DIRECTIONS >> In the listing below, find the line containing "Services (74, 60)" and the line containing "ProPhoto Photographer Site". Repeat exactly those two lines and every line between them, nothing more.

DATA >>
--*--

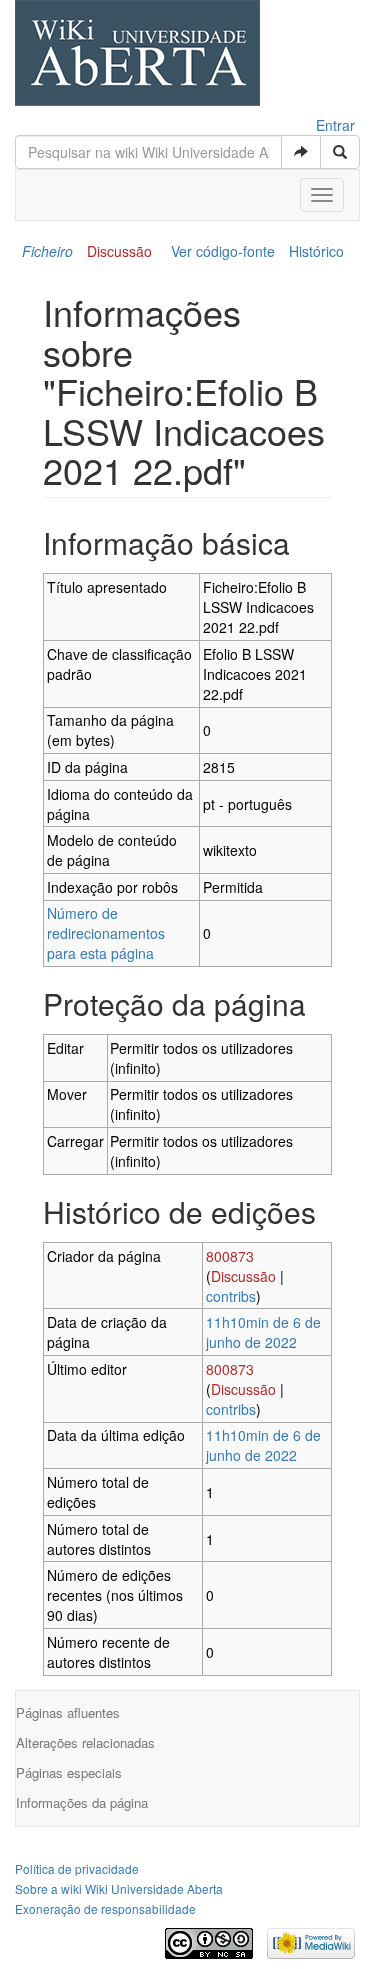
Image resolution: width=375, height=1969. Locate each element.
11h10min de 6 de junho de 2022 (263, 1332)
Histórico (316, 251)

--*--

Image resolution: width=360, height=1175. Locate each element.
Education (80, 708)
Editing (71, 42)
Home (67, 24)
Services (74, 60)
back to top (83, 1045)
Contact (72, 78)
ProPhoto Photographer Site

--*--

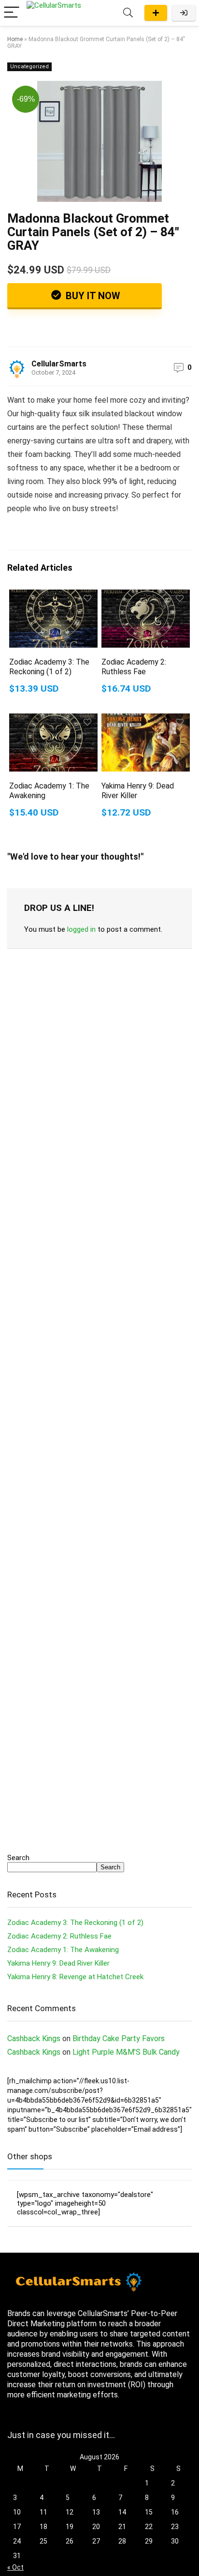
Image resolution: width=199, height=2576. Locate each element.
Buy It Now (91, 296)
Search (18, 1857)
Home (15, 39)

--*--

WRITTEN RESPONSE >>
Services (74, 60)
back to top (83, 1045)
Contact (72, 78)
ProPhoto Photographer Site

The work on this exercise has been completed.